Input data section start
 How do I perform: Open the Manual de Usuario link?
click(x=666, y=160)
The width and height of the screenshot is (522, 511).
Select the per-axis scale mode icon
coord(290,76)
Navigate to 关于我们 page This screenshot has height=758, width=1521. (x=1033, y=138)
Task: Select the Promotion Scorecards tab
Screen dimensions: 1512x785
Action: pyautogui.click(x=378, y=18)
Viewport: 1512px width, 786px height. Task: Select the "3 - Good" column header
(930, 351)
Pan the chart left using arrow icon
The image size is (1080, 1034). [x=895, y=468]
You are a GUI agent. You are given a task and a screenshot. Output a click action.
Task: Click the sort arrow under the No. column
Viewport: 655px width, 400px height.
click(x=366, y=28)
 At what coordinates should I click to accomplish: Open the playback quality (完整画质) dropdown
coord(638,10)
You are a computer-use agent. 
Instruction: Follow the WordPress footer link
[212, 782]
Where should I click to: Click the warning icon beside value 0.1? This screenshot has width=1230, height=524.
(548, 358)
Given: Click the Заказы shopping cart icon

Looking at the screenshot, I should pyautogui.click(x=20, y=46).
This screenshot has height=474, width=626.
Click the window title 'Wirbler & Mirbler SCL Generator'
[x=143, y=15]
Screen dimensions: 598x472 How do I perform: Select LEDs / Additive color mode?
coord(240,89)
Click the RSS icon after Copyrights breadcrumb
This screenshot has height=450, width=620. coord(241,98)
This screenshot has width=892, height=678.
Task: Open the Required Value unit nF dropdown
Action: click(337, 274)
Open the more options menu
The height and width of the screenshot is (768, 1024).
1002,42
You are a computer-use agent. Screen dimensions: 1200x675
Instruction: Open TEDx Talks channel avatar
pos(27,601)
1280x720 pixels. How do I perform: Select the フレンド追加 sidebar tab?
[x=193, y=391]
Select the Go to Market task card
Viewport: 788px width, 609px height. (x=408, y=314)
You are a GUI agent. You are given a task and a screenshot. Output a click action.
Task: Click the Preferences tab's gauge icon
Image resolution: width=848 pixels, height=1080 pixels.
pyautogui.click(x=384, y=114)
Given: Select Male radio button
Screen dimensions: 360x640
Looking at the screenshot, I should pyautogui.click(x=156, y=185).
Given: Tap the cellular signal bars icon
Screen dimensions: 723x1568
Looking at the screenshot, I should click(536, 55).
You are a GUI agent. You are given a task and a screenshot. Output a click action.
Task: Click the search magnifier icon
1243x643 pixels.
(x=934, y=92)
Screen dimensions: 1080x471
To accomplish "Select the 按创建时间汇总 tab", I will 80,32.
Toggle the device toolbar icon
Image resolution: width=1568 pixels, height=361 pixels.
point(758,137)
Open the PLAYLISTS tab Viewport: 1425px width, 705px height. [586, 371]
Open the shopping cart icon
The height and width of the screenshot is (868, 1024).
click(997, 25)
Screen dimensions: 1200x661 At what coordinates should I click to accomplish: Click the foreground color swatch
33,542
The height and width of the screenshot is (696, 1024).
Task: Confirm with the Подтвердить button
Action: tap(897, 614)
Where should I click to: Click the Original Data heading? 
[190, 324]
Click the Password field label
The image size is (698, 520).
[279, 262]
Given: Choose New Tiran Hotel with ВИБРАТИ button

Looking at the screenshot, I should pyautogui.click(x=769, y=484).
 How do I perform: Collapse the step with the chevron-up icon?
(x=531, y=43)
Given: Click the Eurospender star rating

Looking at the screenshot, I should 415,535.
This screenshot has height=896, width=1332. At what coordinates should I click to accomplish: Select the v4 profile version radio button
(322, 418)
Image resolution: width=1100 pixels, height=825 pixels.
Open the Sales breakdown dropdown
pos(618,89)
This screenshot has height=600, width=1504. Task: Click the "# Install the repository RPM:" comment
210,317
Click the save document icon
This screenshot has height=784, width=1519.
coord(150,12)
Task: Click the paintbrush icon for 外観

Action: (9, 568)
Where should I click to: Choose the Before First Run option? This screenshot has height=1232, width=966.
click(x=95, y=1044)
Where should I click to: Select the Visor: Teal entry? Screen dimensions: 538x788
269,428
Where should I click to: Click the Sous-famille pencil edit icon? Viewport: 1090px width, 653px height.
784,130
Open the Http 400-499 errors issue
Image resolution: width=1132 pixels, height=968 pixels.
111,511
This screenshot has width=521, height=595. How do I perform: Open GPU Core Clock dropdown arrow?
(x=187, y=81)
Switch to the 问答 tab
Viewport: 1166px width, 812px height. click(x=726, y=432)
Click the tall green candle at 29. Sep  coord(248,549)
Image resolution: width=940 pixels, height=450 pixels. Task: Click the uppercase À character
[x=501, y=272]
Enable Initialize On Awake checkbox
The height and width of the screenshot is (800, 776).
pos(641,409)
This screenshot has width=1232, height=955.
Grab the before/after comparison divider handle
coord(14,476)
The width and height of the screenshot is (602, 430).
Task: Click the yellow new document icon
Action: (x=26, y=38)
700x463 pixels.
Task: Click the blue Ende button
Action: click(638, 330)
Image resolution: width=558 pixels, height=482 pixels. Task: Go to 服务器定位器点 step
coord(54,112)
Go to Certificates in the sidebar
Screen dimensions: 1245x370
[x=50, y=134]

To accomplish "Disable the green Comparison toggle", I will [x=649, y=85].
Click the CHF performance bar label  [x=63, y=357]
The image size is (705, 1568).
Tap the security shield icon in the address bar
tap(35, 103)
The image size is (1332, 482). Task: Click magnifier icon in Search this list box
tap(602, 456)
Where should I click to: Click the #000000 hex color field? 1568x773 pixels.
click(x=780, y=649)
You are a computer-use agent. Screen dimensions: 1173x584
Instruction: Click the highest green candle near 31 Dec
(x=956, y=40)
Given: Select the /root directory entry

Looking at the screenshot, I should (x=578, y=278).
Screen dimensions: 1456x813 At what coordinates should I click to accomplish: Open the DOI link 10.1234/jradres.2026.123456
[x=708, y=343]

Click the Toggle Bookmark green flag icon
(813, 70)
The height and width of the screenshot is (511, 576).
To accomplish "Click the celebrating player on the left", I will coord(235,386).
Input data section end
## The task
A word-for-word restatement of all the records is required.

## Answer section
 How do I perform: Open the Manual de Usuario link?
click(x=666, y=160)
The width and height of the screenshot is (522, 511).
Select the per-axis scale mode icon
coord(290,76)
Navigate to 关于我们 page This screenshot has height=758, width=1521. (x=1033, y=138)
Task: Select the Promotion Scorecards tab
Screen dimensions: 1512x785
Action: pyautogui.click(x=378, y=18)
Viewport: 1512px width, 786px height. Task: Select the "3 - Good" column header
(930, 351)
Pan the chart left using arrow icon
The image size is (1080, 1034). [x=895, y=468]
You are a GUI agent. You are given a task and a screenshot. Output a click action.
Task: Click the sort arrow under the No. column
Viewport: 655px width, 400px height.
click(x=366, y=28)
 At what coordinates should I click to accomplish: Open the playback quality (完整画质) dropdown
coord(638,10)
You are a computer-use agent. 
Instruction: Follow the WordPress footer link
[212, 782]
Where should I click to: Click the warning icon beside value 0.1? This screenshot has width=1230, height=524.
(548, 358)
Given: Click the Заказы shopping cart icon

Looking at the screenshot, I should pyautogui.click(x=20, y=46).
This screenshot has height=474, width=626.
Click the window title 'Wirbler & Mirbler SCL Generator'
[x=143, y=15]
Screen dimensions: 598x472 How do I perform: Select LEDs / Additive color mode?
coord(240,89)
Click the RSS icon after Copyrights breadcrumb
This screenshot has height=450, width=620. coord(241,98)
This screenshot has width=892, height=678.
Task: Open the Required Value unit nF dropdown
Action: click(337, 274)
Open the more options menu
The height and width of the screenshot is (768, 1024).
1002,42
You are a computer-use agent. Screen dimensions: 1200x675
Instruction: Open TEDx Talks channel avatar
pos(27,601)
1280x720 pixels. How do I perform: Select the フレンド追加 sidebar tab?
[x=193, y=391]
Select the Go to Market task card
Viewport: 788px width, 609px height. (x=408, y=314)
You are a GUI agent. You are given a task and a screenshot. Output a click action.
Task: Click the Preferences tab's gauge icon
Image resolution: width=848 pixels, height=1080 pixels.
pyautogui.click(x=384, y=114)
Given: Select Male radio button
Screen dimensions: 360x640
Looking at the screenshot, I should pyautogui.click(x=156, y=185).
Given: Tap the cellular signal bars icon
Screen dimensions: 723x1568
Looking at the screenshot, I should click(536, 55).
You are a GUI agent. You are given a task and a screenshot. Output a click action.
Task: Click the search magnifier icon
1243x643 pixels.
(x=934, y=92)
Screen dimensions: 1080x471
To accomplish "Select the 按创建时间汇总 tab", I will 80,32.
Toggle the device toolbar icon
Image resolution: width=1568 pixels, height=361 pixels.
point(758,137)
Open the PLAYLISTS tab Viewport: 1425px width, 705px height. [586, 371]
Open the shopping cart icon
The height and width of the screenshot is (868, 1024).
click(997, 25)
Screen dimensions: 1200x661 At what coordinates should I click to accomplish: Click the foreground color swatch
33,542
The height and width of the screenshot is (696, 1024).
Task: Confirm with the Подтвердить button
Action: tap(897, 614)
Where should I click to: Click the Original Data heading? 
[190, 324]
Click the Password field label
The image size is (698, 520).
[279, 262]
Given: Choose New Tiran Hotel with ВИБРАТИ button

Looking at the screenshot, I should pyautogui.click(x=769, y=484).
 How do I perform: Collapse the step with the chevron-up icon?
(x=531, y=43)
Given: Click the Eurospender star rating

Looking at the screenshot, I should 415,535.
This screenshot has height=896, width=1332. At what coordinates should I click to accomplish: Select the v4 profile version radio button
(322, 418)
Image resolution: width=1100 pixels, height=825 pixels.
Open the Sales breakdown dropdown
pos(618,89)
This screenshot has height=600, width=1504. Task: Click the "# Install the repository RPM:" comment
210,317
Click the save document icon
This screenshot has height=784, width=1519.
coord(150,12)
Task: Click the paintbrush icon for 外観

Action: (9, 568)
Where should I click to: Choose the Before First Run option? This screenshot has height=1232, width=966.
click(x=95, y=1044)
Where should I click to: Select the Visor: Teal entry? Screen dimensions: 538x788
269,428
Where should I click to: Click the Sous-famille pencil edit icon? Viewport: 1090px width, 653px height.
784,130
Open the Http 400-499 errors issue
Image resolution: width=1132 pixels, height=968 pixels.
111,511
This screenshot has width=521, height=595. How do I perform: Open GPU Core Clock dropdown arrow?
(x=187, y=81)
Switch to the 问答 tab
Viewport: 1166px width, 812px height. click(x=726, y=432)
Click the tall green candle at 29. Sep  coord(248,549)
Image resolution: width=940 pixels, height=450 pixels. Task: Click the uppercase À character
[x=501, y=272]
Enable Initialize On Awake checkbox
The height and width of the screenshot is (800, 776).
pos(641,409)
This screenshot has width=1232, height=955.
Grab the before/after comparison divider handle
coord(14,476)
The width and height of the screenshot is (602, 430).
Task: Click the yellow new document icon
Action: (x=26, y=38)
700x463 pixels.
Task: Click the blue Ende button
Action: click(638, 330)
Image resolution: width=558 pixels, height=482 pixels. Task: Go to 服务器定位器点 step
coord(54,112)
Go to Certificates in the sidebar
Screen dimensions: 1245x370
[x=50, y=134]

To accomplish "Disable the green Comparison toggle", I will [x=649, y=85].
Click the CHF performance bar label  [x=63, y=357]
The image size is (705, 1568).
Tap the security shield icon in the address bar
tap(35, 103)
The image size is (1332, 482). Task: Click magnifier icon in Search this list box
tap(602, 456)
Where should I click to: Click the #000000 hex color field? 1568x773 pixels.
click(x=780, y=649)
You are a computer-use agent. Screen dimensions: 1173x584
Instruction: Click the highest green candle near 31 Dec
(x=956, y=40)
Given: Select the /root directory entry

Looking at the screenshot, I should (x=578, y=278).
Screen dimensions: 1456x813 At what coordinates should I click to accomplish: Open the DOI link 10.1234/jradres.2026.123456
[x=708, y=343]

Click the Toggle Bookmark green flag icon
(813, 70)
The height and width of the screenshot is (511, 576).
To accomplish "Click the celebrating player on the left", I will coord(235,386).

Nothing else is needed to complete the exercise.